The mechanics are not abstract. Undocumented immigrants are required to pay taxes, and many do so using taxpayer identification numbers even when they lack work authorisation, partly to show a record of compliance that might help in future immigration proceedings. The Guardian cites the Institute on Taxation and Economic Policy estimating that in 2022 undocumented immigrants paid about 96.7 billion dollars in taxes, while roughly half of undocumented households typically file income tax returns. When filing is perceived as a way to hand over an address, the state’s enforcement arms can end up cutting off the revenue stream they were counting on.

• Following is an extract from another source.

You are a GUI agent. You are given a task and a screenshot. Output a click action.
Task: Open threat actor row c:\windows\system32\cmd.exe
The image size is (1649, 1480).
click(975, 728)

The article describes two policy shifts that change the calculus. One is the attempt to share taxpayer data with immigration enforcement, a departure from the IRS’s longstanding emphasis on confidentiality as a practical tool for getting people to self-report. A federal judge paused the IRS–DHS data-sharing agreement and later ruled it violated federal law, but the reporting suggests the reputational damage to the system persists: once people believe the firewall is gone, the incentive to participate collapses faster than any court order can repair. The second shift is the removal of tax benefits for immigrant parents starting in 2025, including ineligibility for the child tax credit for parents without legal status even if their children are US citizens. The Guardian notes that the credit can amount to thousands of dollars, and that losing it reduces the immediate financial reason to file.

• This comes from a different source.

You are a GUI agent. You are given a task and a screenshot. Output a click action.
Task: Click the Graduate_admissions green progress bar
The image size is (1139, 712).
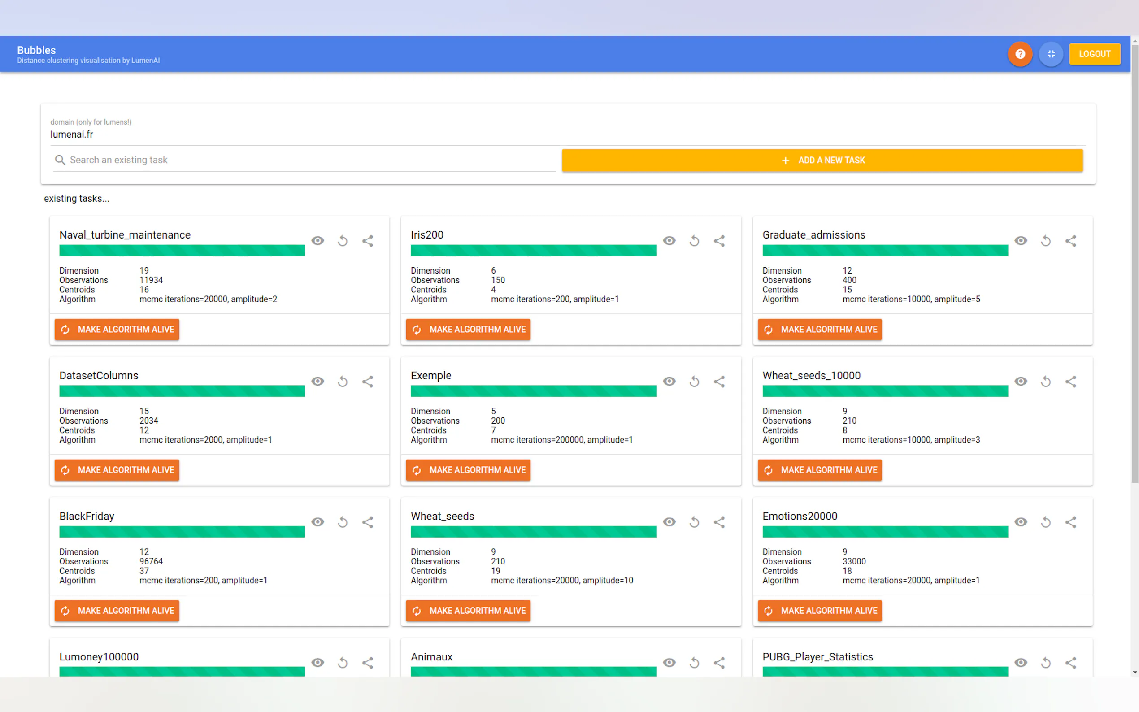click(885, 251)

For the government, the trade-off is a familiar one: enforcement that depends on information also depends on voluntary disclosure. The IRS can pursue non-payment, but the article notes it is harder to chase undocumented workers who do not file, especially when they are already trying to stay out of view. For employers and local economies, a drop in filing can be an early signal of wider retreat from formal systems—workers shifting jobs, avoiding banks, or leaving jurisdictions—effects that do not show up in deportation tallies but do show up in tax bases.
In Springfield, Virginia, one adviser told the Guardian her firm lost as many as 75% of its clients this tax season. The same customers who used to pay into the system are now treating a tax return as a map for ICE.